Max Falkowitz writes Serious Eats' weekly Spice Hunting column. He's a proud native of Queens, New York, will do just about anything for a good cup of tea, and enjoys long walks down the aisles of Chinese groceries.
- Yield:10 (makes 10 sandwiches)
- Active time: 1 1/2 hours
- Total time:2 hours (plus an overnight chill)
- For the Sweet Potato and Bourbon Ice Cream:
- 2 cups (2/3 pound) sweet potatoes, peeled and grated on large holes of box grater
- 2 tablespoons unsalted butter
- 2 cups half-and-half (or 1 cup each cream and milk)
- 1/2 teaspoon cinnamon
- 1/2 teaspoon nutmeg, freshly grated
- 4 cardamom pods
- 1 teaspoon kosher salt
- 6 egg yolks
- 1/2 cup dark brown sugar
- 2 tablespoons bourbon
- For the Gingerbread Cookies:
- 1 cup (2 sticks) unsalted butter, at room temperature
- 1 cup dark brown sugar
- 1 1/2 teaspoons kosher salt
- 1 teaspoon baking soda
- 1/4 teaspoon coriander, freshly ground
- 1/4 teaspoon black pepper, freshly ground
- 3 cardamom pods, freshly ground
- 1/2 teaspoon nutmeg, freshly grated
- 1 teaspoon cinnamon
- 1 1/2 tablespoons freshly grated ginger (with juice)
- 1/4 cup molasses
- 1 egg
- 2 1/2 cups cake flour (or the lowest-protein flour you can find)
For the ice cream: In 3 quart saucepan, melt butter over medium heat, then add sweet potatoes.
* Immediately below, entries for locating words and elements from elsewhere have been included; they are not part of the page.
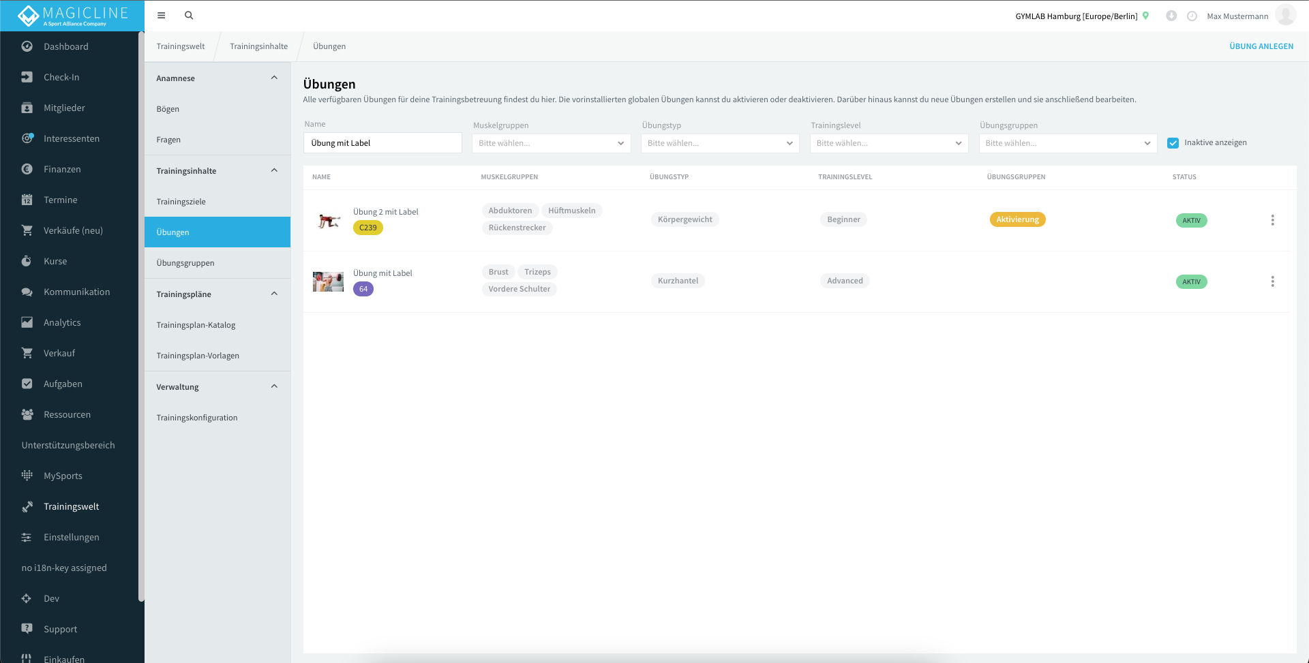1309x663 pixels.
Task: Click the Trainingsinhalte breadcrumb link
Action: [258, 46]
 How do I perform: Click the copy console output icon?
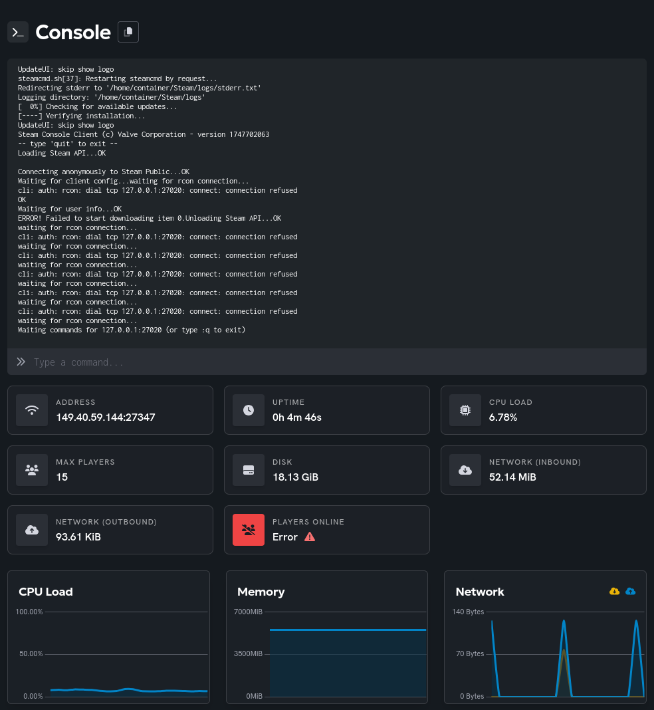[x=128, y=32]
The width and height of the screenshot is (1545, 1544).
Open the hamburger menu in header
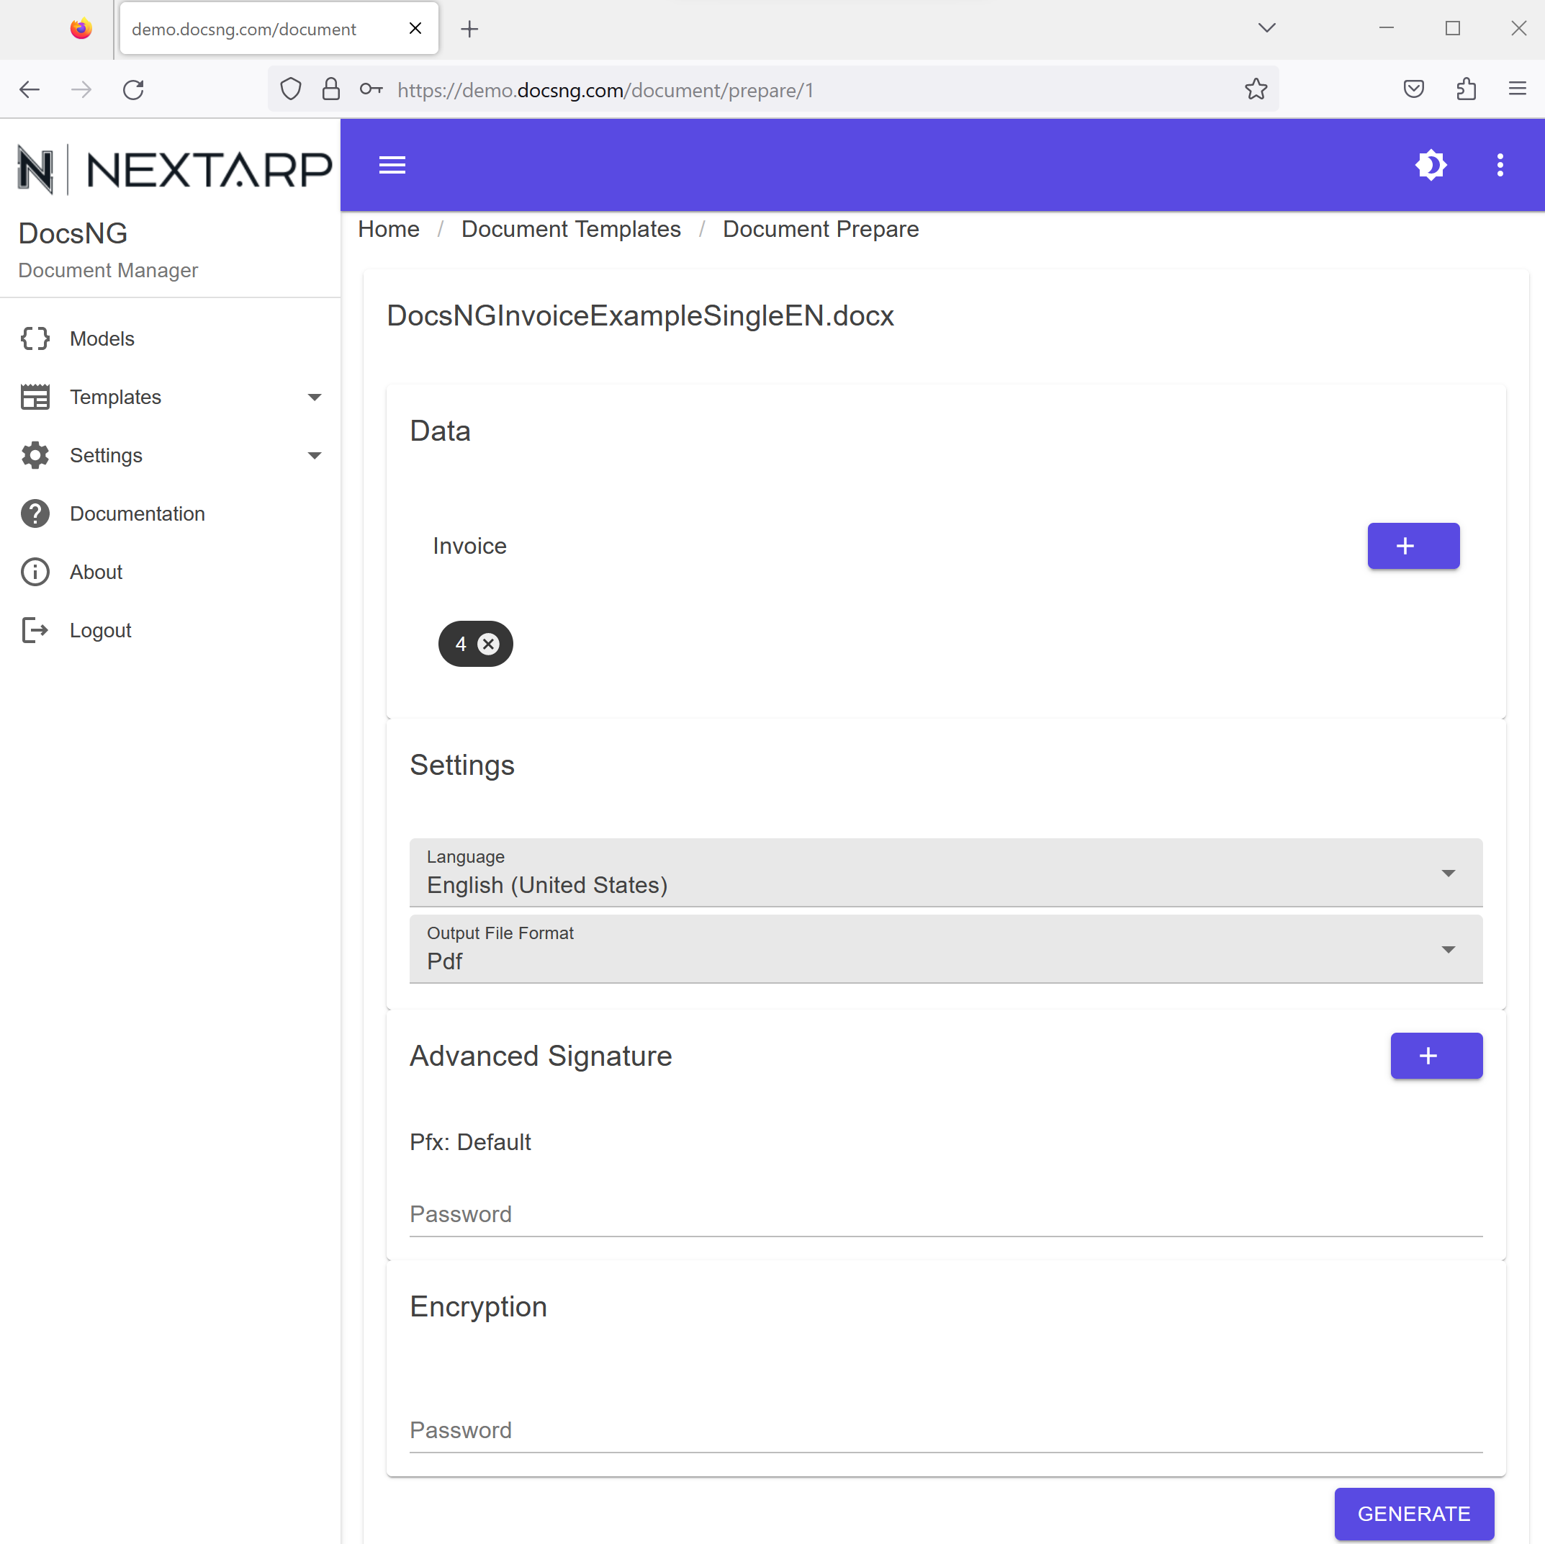(x=392, y=166)
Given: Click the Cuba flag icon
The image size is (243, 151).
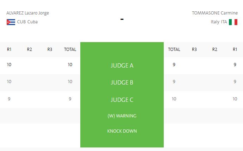Looking at the screenshot, I should pos(10,22).
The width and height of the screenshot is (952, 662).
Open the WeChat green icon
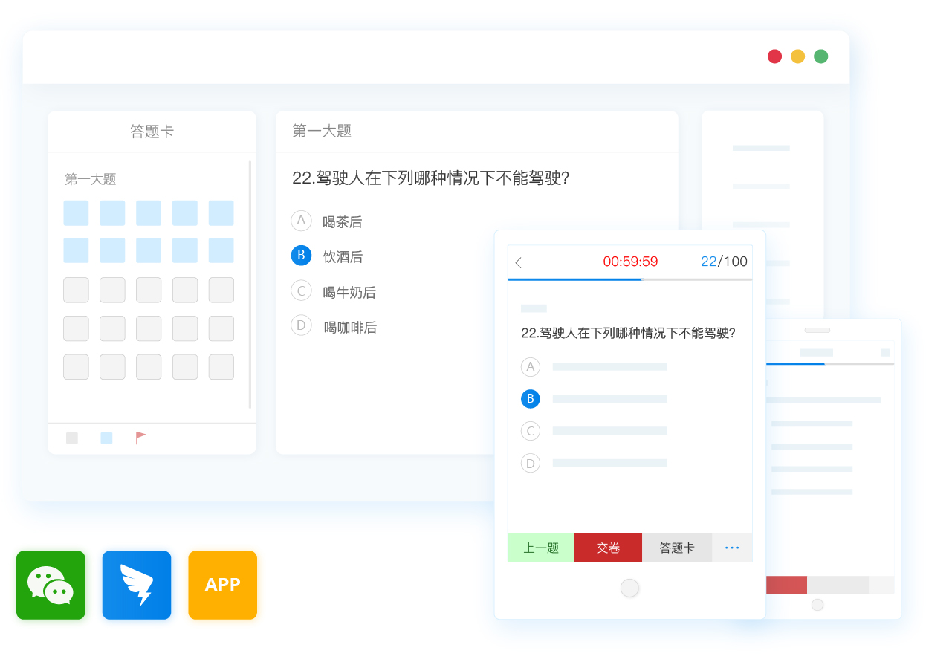[x=51, y=585]
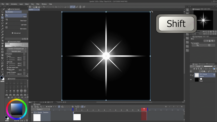Open the Filter menu

click(x=38, y=4)
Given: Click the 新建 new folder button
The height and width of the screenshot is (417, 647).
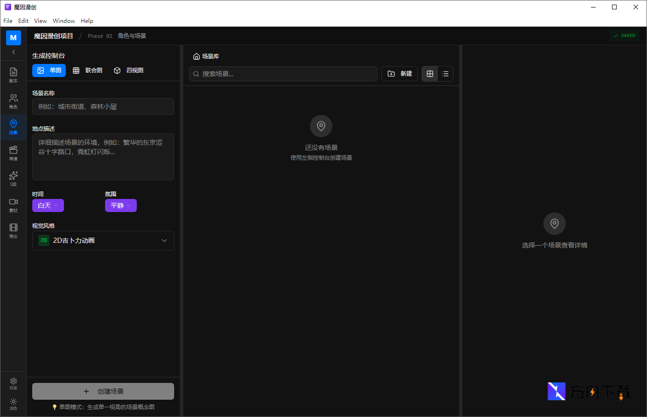Looking at the screenshot, I should (x=400, y=74).
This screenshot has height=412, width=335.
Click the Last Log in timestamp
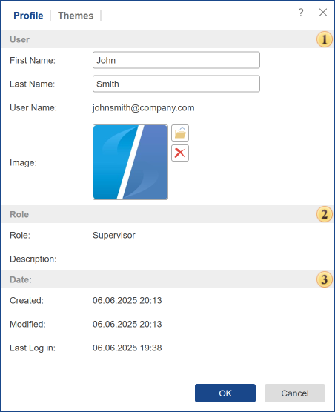pos(127,348)
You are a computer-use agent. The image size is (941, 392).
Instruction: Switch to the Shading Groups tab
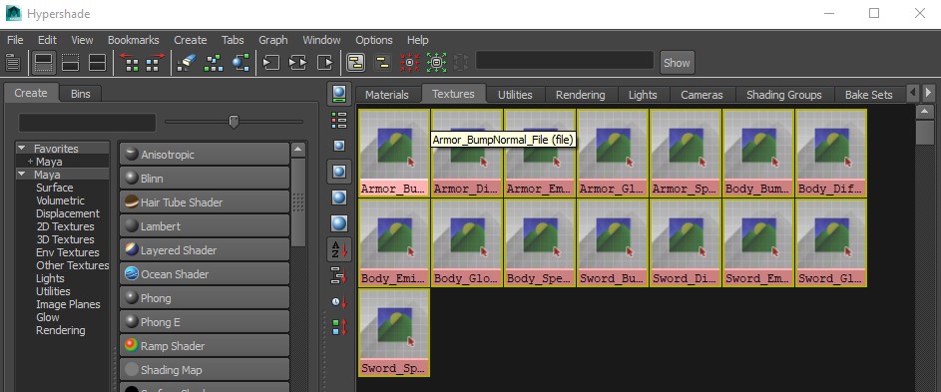[x=783, y=94]
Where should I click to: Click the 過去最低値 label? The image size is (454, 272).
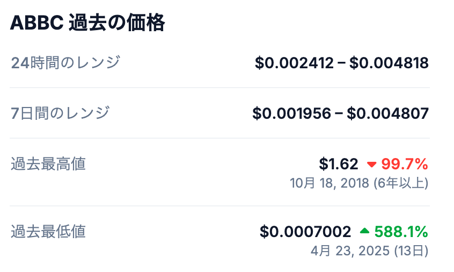[48, 231]
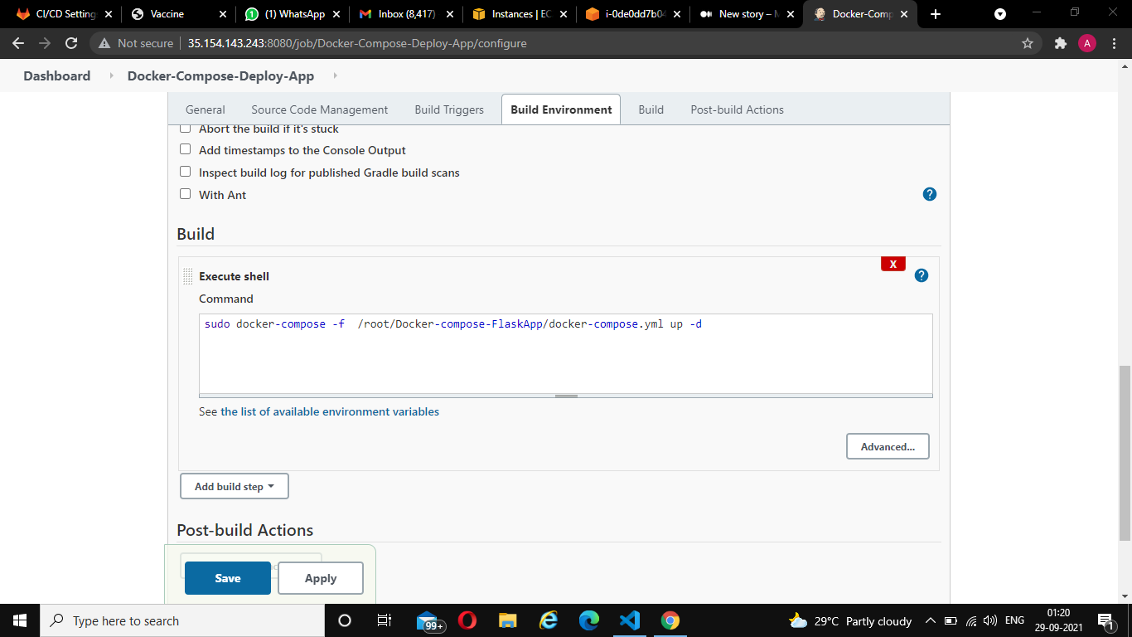Show hidden icons in the system tray

931,620
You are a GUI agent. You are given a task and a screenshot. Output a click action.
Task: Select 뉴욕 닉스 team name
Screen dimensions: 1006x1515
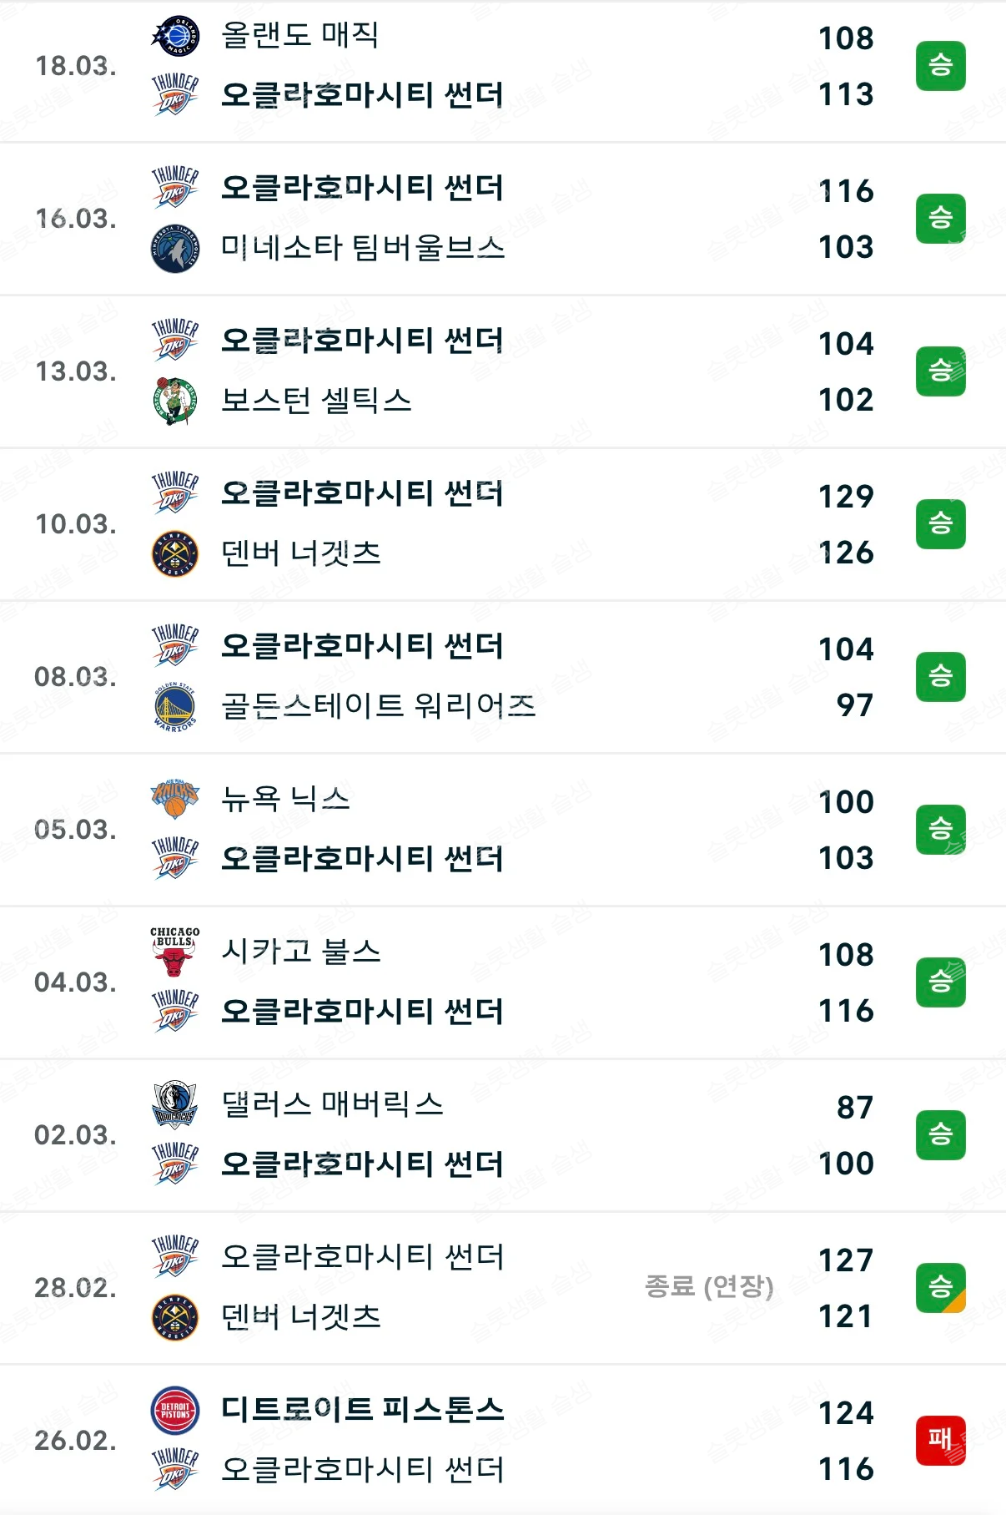click(x=285, y=799)
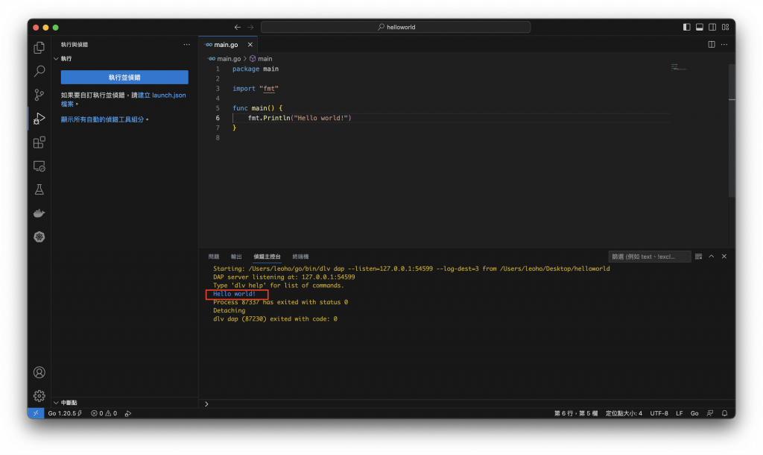The width and height of the screenshot is (763, 455).
Task: Toggle the secondary sidebar layout icon
Action: tap(712, 28)
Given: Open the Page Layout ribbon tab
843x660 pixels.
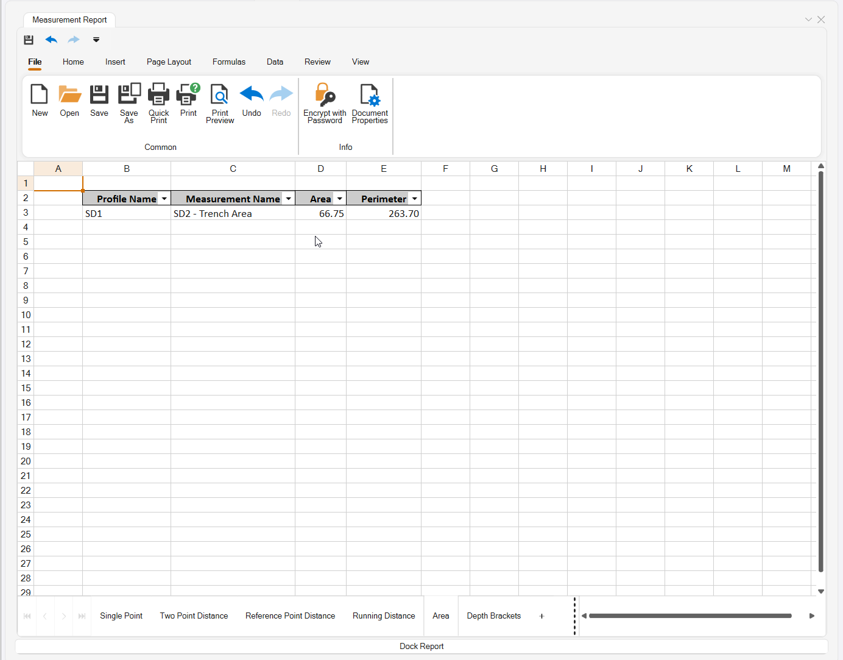Looking at the screenshot, I should (x=169, y=62).
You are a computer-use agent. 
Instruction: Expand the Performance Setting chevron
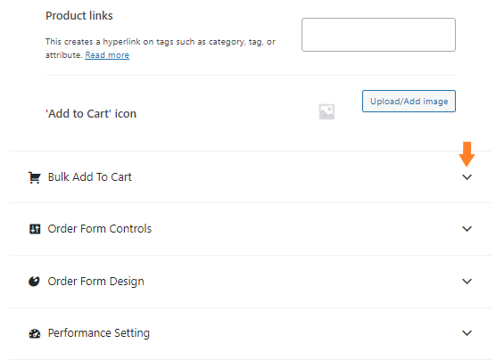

Fry until bright in color with some flecks of caramelization, about 3 minutes. Add half-and-half, cinnamon, nutmeg, cardamom, and salt. Simmer uncovered for 20 minutes, or until sweet potatoes are completely tender. Remove cardamom pods and transfer to blender. Blend until very smooth.
In large bowl, whisk together egg yolks and sugar until ribbons fall from whisk and yolks have lightened in color. Add ladle of sweet potato mixture and whisk thoroughly. Continue, one ladle at a time, until bottom of bowl feels warm. Then return mixture to sweet potato purée and stir to combine. Cook on low heat until mixture coats back of spoon and leaves clean line when you swipe finger through it. Remove from heat, stir in bourbon, and pour into container to chill overnight, covered. Churn next day according to manufacturer's instructions. Put ice cream in freezer for at least one hour to firm up.
For the cookies: In stand mixer, cream butter and sugar on high speed for several minutes, until mixture looks like fluffy mashed potatoes. Add salt, baking soda, spices, and ginger; mix to combine.
Scrape down sides of bowl, then add molasses. Mix until combined, then add egg. Add flour in three or four installments, scraping down bowl in between. Start mixer on low speed then increase to medium. Mix in flour just until combined—do not overmix.
Heat oven to 325°F, adjust racks to upper middle and lower middle position. Use two-tablespoon scoop to portion 20 balls of dough on two buttered rimmed baking sheets (leave plenty of space between portions). Chill in freezer for 10 minutes. Flatten dough into even discs. Bake until edges have turned a dark brown, tops of cookies are firm, and a thin metal spatula can easily lift them off the pan, about 20 minutes. Cool completely on cooling rack.
Assembling and serving: Let ice cream soften on counter for 20 minutes. Scoop three tablespoons of ice cream onto half of cookies, then squash flat with other half of cookies. Serve immediately, or wrap individually in plastic wrap and freeze. If serving frozen, let sandwiches sit at room temperature for 10 to 15 minutes so ice cream can soften.